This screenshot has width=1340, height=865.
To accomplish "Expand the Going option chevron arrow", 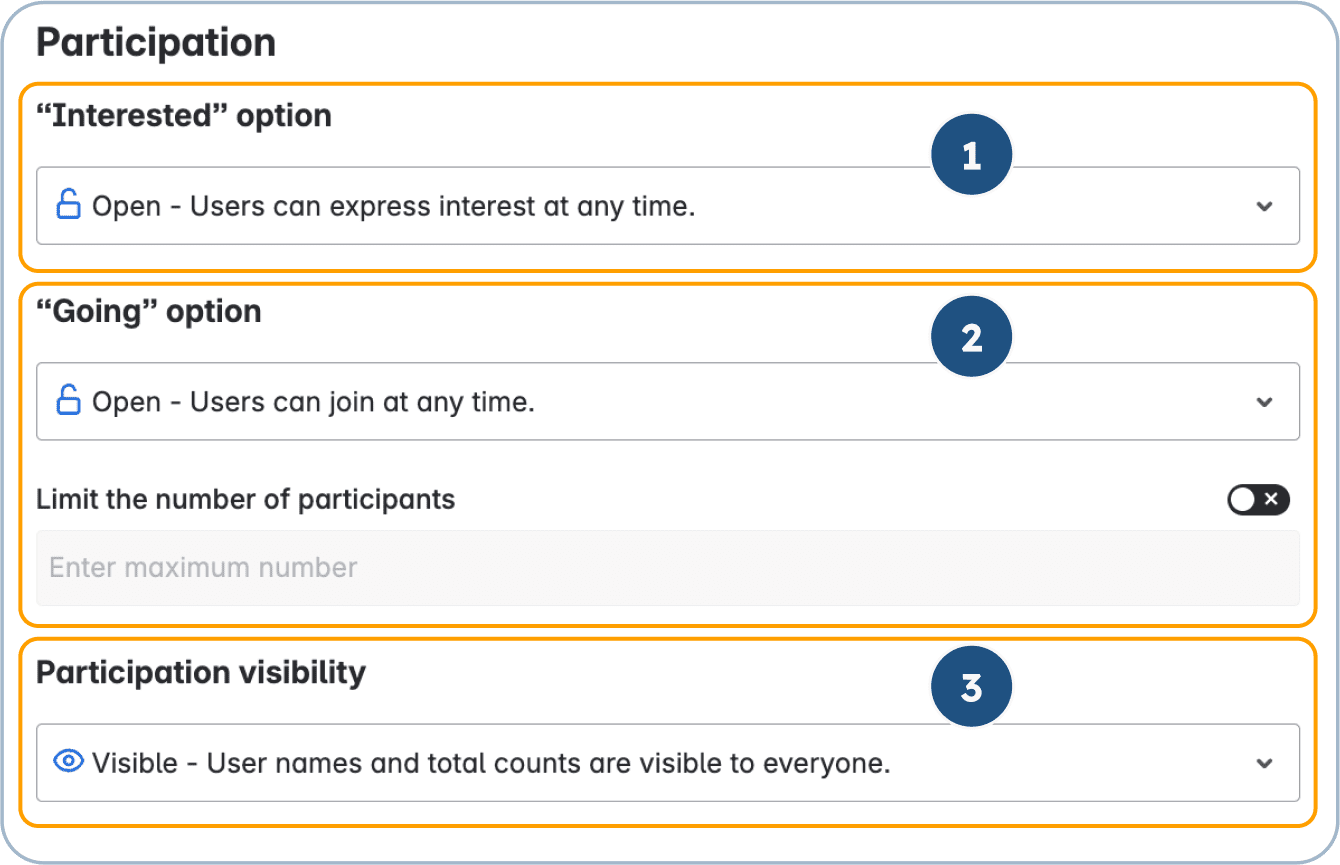I will (1264, 402).
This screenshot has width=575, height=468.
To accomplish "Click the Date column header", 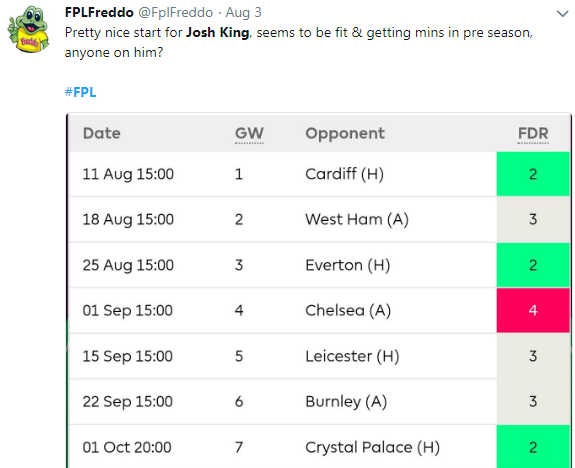I will pyautogui.click(x=102, y=134).
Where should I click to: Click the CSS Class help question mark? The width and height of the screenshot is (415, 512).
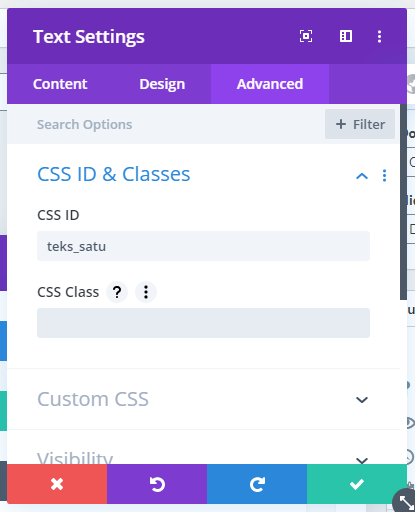pos(117,292)
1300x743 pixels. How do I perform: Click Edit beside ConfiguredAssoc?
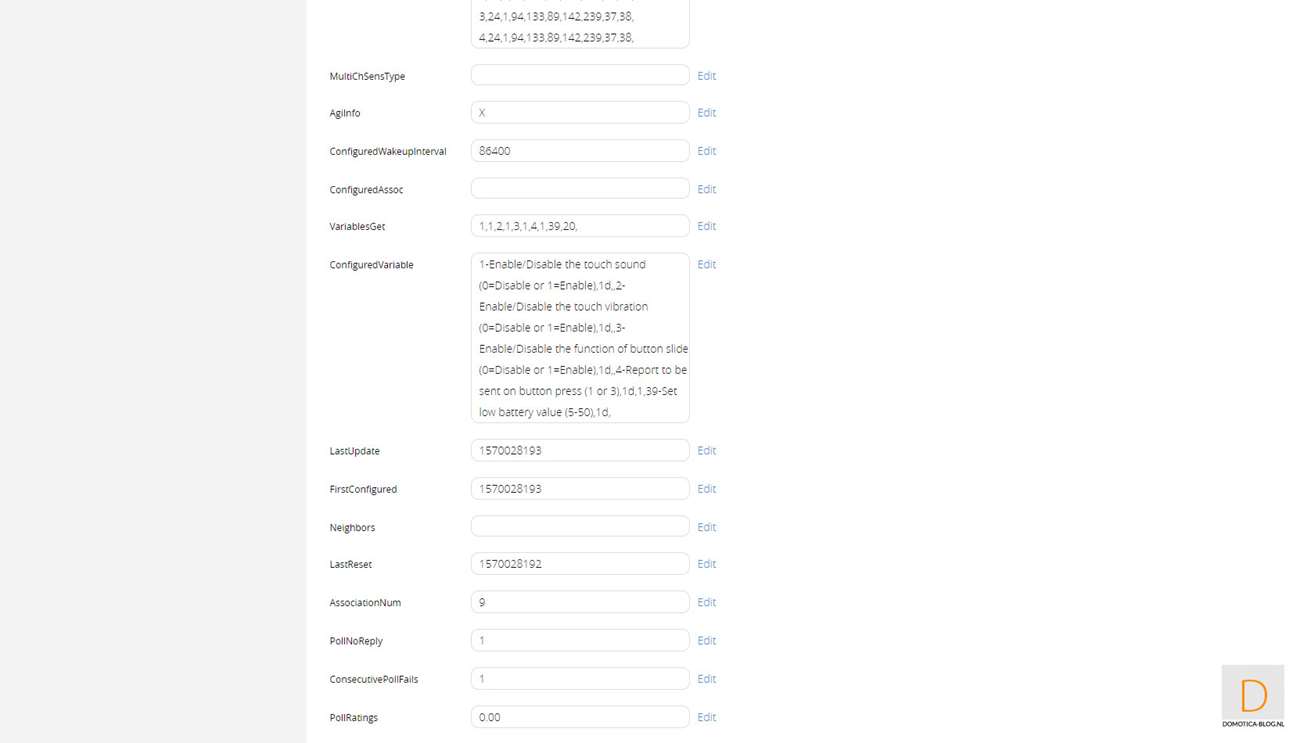pyautogui.click(x=706, y=189)
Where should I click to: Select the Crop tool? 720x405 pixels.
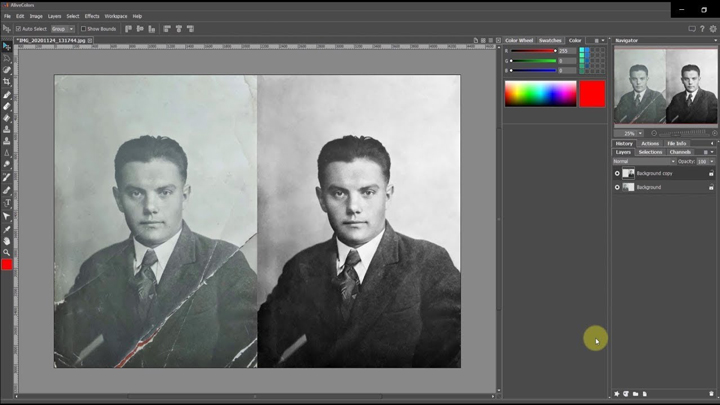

------------------------------------------------------------------------

# WHAT YOU WILL DO
Your answer should be a single number: the count of lines in the records that contain "This".

# THE COMPLETED TASK
2